In The Mind and the Brain, Schwartz shows that the rechanneling of compulsive urges can change the brain's neuronal circuitry. Most important is the research that proves that neural circuits, previously thought to be hardwired for life from an early age, are in fact plastic throughout life and capable of being altered. This finding is groundbreaking in its application to stroke patients and sufferers from such conditions as dyslexia. A Publishers Weekly reviewer commented that "the medical results and treatments they summarize are exciting and deserve widespread attention."
Of the approximately 600,000 people in the United States who suffer from stroke each year, one quarter die, and half are left seriously disabled. Although damaged parts of victims' brains may not recover, Schwartz points out that undamaged parts may be "rezoned," and functions previously performed by the damaged portions can be "reallocated" to these functioning parts of the brain. This discovery was made primarily through Schwartz's research and treatment of OCD.

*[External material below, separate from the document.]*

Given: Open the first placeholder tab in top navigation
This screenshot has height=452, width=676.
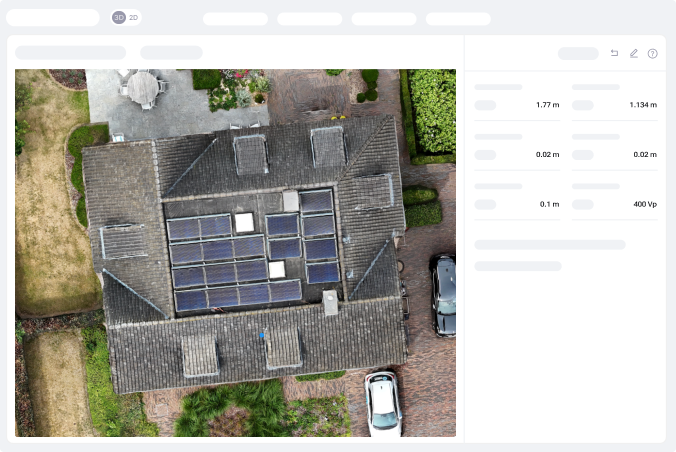Looking at the screenshot, I should (x=235, y=19).
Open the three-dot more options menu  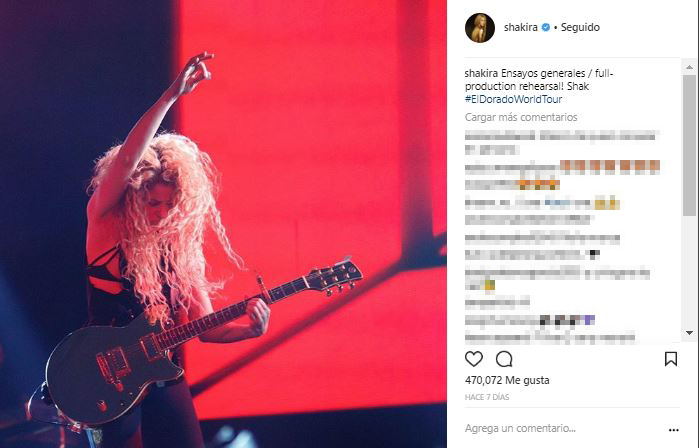click(x=674, y=430)
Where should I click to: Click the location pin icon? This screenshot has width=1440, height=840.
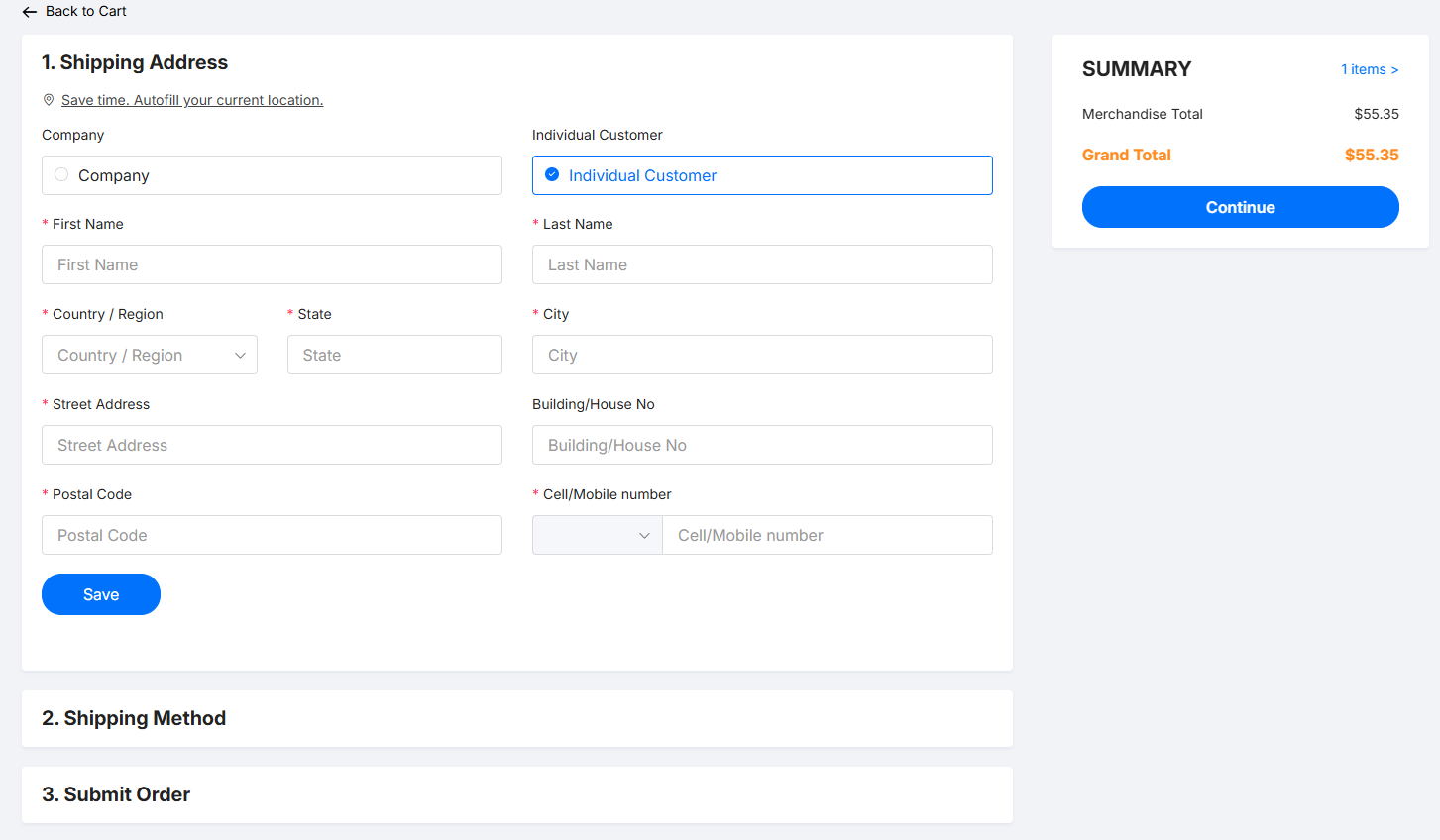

First Things writer William A. Dembski noted that in The Mind and the Brain Schwartz shows "not only that patients who undertook this therapy experienced considerable relief from OCD symptoms, but also that their brain scans indicated a lasting realignment of brain activity patterns. Thus, without any intervention directly affecting their brains, OCD patients were able to reorganize their brains by intentionally modifying their thoughts and behaviors. The important point for Schwartz here is not simply that modified thoughts and behaviors permanently altered patterns of brain activity, but that such modification resulted from, as he calls it, 'mindful attention'—conscious and purposive thoughts or actions in which the agent adopts the stance of a detached observer." Dembski wrote that the description of the research "is worth the price of the book."
BIOGRAPHICAL AND CRITICAL SOURCES:
Booklist, October 1, 2002, William Beatty, review of The Mind and the Brain: Neuroplasticity and the Power of Mental Force, p. 282.
First Things, May, 2003, William A. Dembski, review of The Mind and the Brain, p. 58.
New Scientist, March 8, 2003, Itiel Dror, review of The Mind and the Brain, p. 56.
Publishers Weekly, August 24, 1998, review of A Return to Innocence: Philosophical Guidance in an Age of Cynicism, p. 36; September 23, 2002, review of The Mind and the Brain, p. 64.